Wire is cut into suitable lengths, the first operation being to cold form a spoke head onto one end with one axial blow of a die, after which the spoke is cut to a specific length before rolling the thread and bending a 100 degree elbow.
Threads, head, and elbow, contain metal that was elastically deformed (beyond yield) as well as metal that was elastically deformed, each having elastic memory. In these transitions, parts that yielded and ones that did not conflict, each wanting to return to or stay in a different shape. This is why a spoke bent by hand springs back only
partially when released.
On lacing spokes into a wheel, elbows are often additionally bent (brought to yield), thus remaining at or exceeding yield stress during tensioning. Threads also have internal tensile stress besides local compressive stress at the threads. The thread core is already in
tension from the lengthening effect of thread rolling and its stress only increases with tensioning.
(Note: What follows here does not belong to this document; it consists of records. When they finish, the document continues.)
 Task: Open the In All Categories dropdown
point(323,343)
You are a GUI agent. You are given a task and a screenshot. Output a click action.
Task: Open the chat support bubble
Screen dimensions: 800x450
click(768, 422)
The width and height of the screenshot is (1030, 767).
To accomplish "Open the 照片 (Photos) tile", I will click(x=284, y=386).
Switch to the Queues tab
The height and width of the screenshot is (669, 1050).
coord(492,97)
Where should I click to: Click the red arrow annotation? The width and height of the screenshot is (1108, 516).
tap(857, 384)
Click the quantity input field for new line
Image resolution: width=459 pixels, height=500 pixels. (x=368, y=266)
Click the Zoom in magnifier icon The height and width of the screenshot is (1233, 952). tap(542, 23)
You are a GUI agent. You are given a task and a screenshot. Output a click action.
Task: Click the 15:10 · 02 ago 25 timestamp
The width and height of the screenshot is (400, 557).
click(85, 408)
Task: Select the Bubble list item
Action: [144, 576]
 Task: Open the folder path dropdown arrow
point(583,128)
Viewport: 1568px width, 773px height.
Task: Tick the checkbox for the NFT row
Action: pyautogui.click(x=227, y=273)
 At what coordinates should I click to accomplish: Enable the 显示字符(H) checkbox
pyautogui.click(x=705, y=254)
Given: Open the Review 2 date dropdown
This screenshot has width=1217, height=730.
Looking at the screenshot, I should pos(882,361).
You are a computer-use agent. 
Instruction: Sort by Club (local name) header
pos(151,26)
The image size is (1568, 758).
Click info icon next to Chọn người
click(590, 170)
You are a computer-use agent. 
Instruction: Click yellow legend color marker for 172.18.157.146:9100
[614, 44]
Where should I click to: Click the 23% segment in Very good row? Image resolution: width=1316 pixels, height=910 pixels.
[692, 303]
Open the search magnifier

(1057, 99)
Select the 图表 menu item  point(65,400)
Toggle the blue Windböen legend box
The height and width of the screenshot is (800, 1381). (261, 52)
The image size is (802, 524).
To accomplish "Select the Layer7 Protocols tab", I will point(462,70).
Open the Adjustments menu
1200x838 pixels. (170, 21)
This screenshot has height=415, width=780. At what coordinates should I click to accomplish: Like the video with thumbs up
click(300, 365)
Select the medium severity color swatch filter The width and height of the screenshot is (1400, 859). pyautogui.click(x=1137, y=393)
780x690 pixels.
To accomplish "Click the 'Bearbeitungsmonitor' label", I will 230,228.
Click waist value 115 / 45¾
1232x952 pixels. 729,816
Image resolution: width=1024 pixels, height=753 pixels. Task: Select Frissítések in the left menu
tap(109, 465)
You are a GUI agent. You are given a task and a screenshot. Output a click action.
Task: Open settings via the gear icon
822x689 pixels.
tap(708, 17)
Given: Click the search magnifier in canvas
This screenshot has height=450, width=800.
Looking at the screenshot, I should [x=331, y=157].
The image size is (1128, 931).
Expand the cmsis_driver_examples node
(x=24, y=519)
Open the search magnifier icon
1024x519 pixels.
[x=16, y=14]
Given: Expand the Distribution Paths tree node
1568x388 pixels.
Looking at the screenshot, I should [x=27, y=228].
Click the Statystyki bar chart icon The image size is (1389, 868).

Therefore, spokes in a newly built wheel have locations where stress is near yield, some more so than others. Because fatigue endurance of a metal at or near the yield stress is short, cyclic loads in such spokes will cause failures at high stress points. In normal use, a wheel only unloads spokes, but with spokes near yield, even these
stress cycles readily cause fatigue failures. Only the lightest riders on smooth roads might be spared failures with a wheel whose spokes have not been stress relieved.
Stress relieving to relax these high stress points is accomplished by over-stressing them in order to erase their memory. It is not done to bed the spokes into the hub, as is often stated. Bedding-in occurs sufficiently from tension. However, stretching spoke pairs with a strong grasp at midspan, can momentarily increased tension by 50% to 100%. Because spokes are usually tensioned no higher than 1/3 their yield stress, this operation has no effect on the spoke as a whole, affecting only the small high stress zones where spokes are near yield. By stretching them, these zones relax below yield by as much as the overload.
Stress relieving with a light grasp of spoke pairs is worthless, as is bouncing the wheel or bending it in a partially opened drawer. Pressing axially on the hub, while supporting the rim, requires a force larger than is manually possible but is effective for spoking machines (except the left side rear spokes that would collapse the
rim). Another not recommend method, is laying the wheel on the floor and walking on it with tennis shoes, carefully stepping on each pair of crossed spokes. The method works but bends the rim and is difficult to control.
It is STRESS RELIEVING! Even though people insist on calling it pre-stressing or seating-in. The wheel is already prestressed when tensioned.